About
This MCP server enables executing Python code with Boto3 to monitor and manage AWS resources, requiring valid AWS credentials for secure access. It runs in a Docker container on AWS LightSail and supports OAuth2 authentication.
Capabilities

The AWS Boto3 MCP Private server bridges the gap between advanced AI assistants and real‑world AWS infrastructure. By exposing a secure, Python‑based execution environment that wraps the official Boto3 SDK, it lets LLMs and other AI agents directly query, modify, and orchestrate resources within a designated AWS account. This capability eliminates the need for developers to manually write SDK calls, thereby accelerating prototyping and reducing boilerplate code.

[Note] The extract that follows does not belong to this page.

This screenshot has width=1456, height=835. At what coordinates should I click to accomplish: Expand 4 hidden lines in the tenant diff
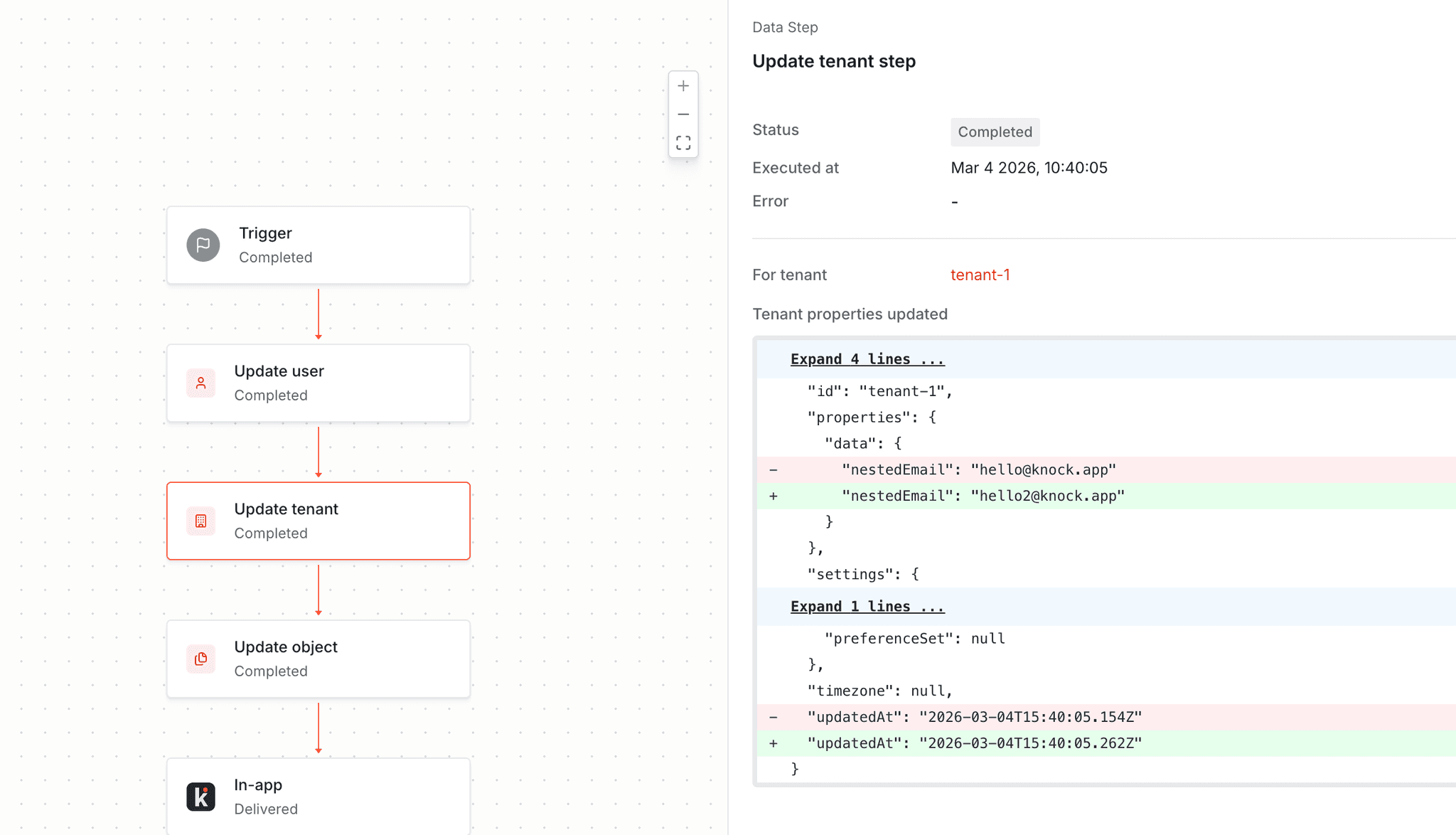click(867, 358)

At its core, the server implements a front‑end MCP interface that adheres to the latest official specifications. The heavy lifting is performed inside a Docker container running on AWS LightSail, ensuring isolation and scalability. Each request from an AI client carries the necessary AWS credentials (access key and secret key) as parameters, guaranteeing that only authorized entities can invoke operations. The architecture also supports OAuth2 authentication—an enhancement introduced in March 2025—to provide an additional layer of security and fine‑grained access control.
Key features include:
- Python code execution that transparently invokes Boto3 calls, allowing AI agents to perform actions such as launching EC2 instances, querying S3 buckets, or managing IAM policies.
- Credential validation on the server side to prevent accidental exposure of secrets and to enforce least‑privilege principles.

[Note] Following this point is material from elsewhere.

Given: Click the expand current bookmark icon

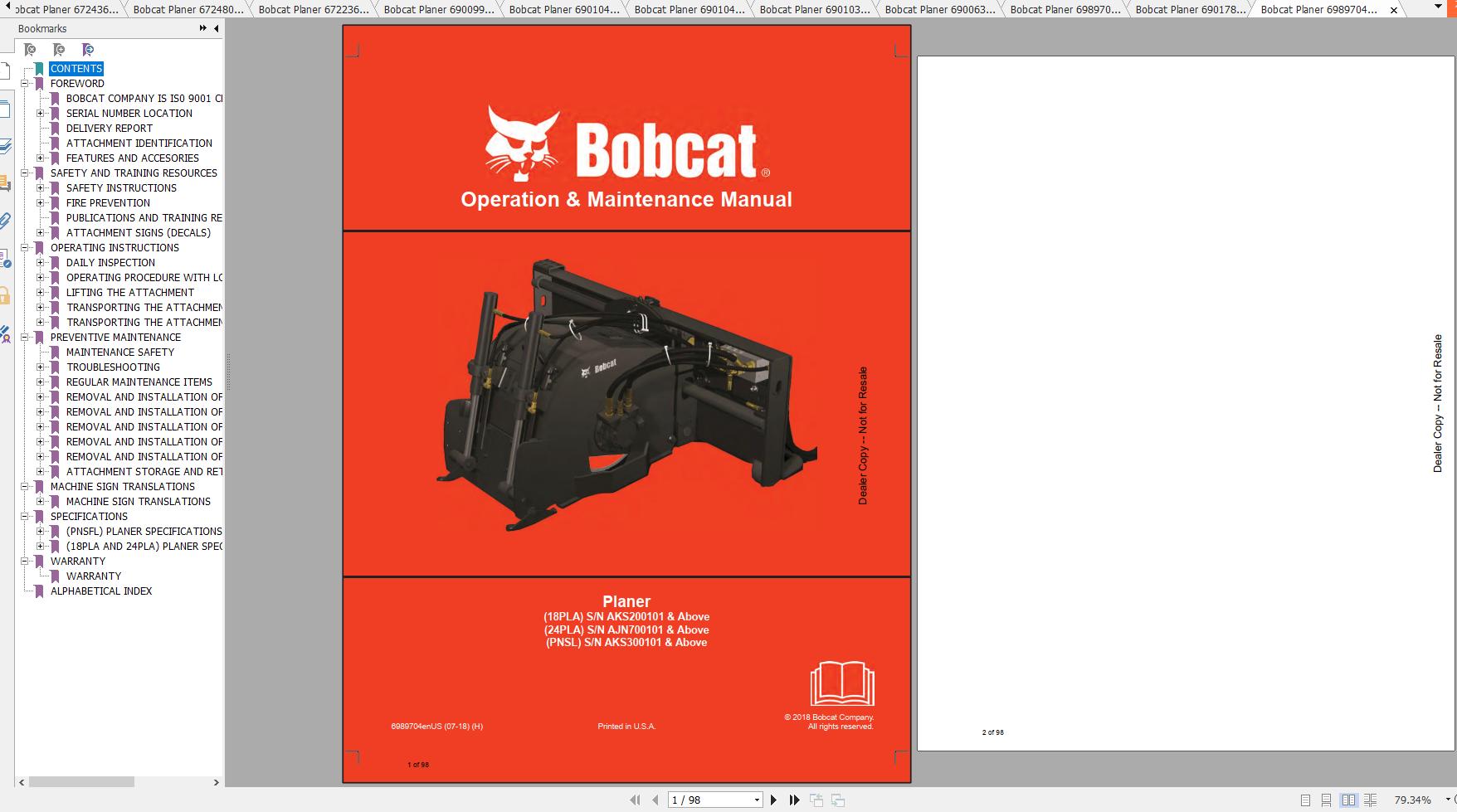Looking at the screenshot, I should click(86, 49).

- Dockerized deployment on LightSail, simplifying scaling and maintenance while keeping the runtime environment consistent across environments.
- OAuth2 integration for token‑based authorization, aligning with modern security practices and enabling seamless integration with existing identity providers.
Real‑world use cases span from rapid infrastructure testing—where a developer asks an AI assistant to spin up a temporary environment—to automated incident response, where the assistant can quickly inspect CloudWatch logs or remediate misconfigurations. In DevOps pipelines, the server can serve as a trusted executor that applies policy changes or deploys updates in response to natural‑language commands.
By encapsulating AWS interactions behind a well‑defined MCP interface, the server empowers developers to embed cloud management directly into AI workflows. This not only speeds development cycles but also promotes consistent, auditable actions across teams that rely on conversational AI tools.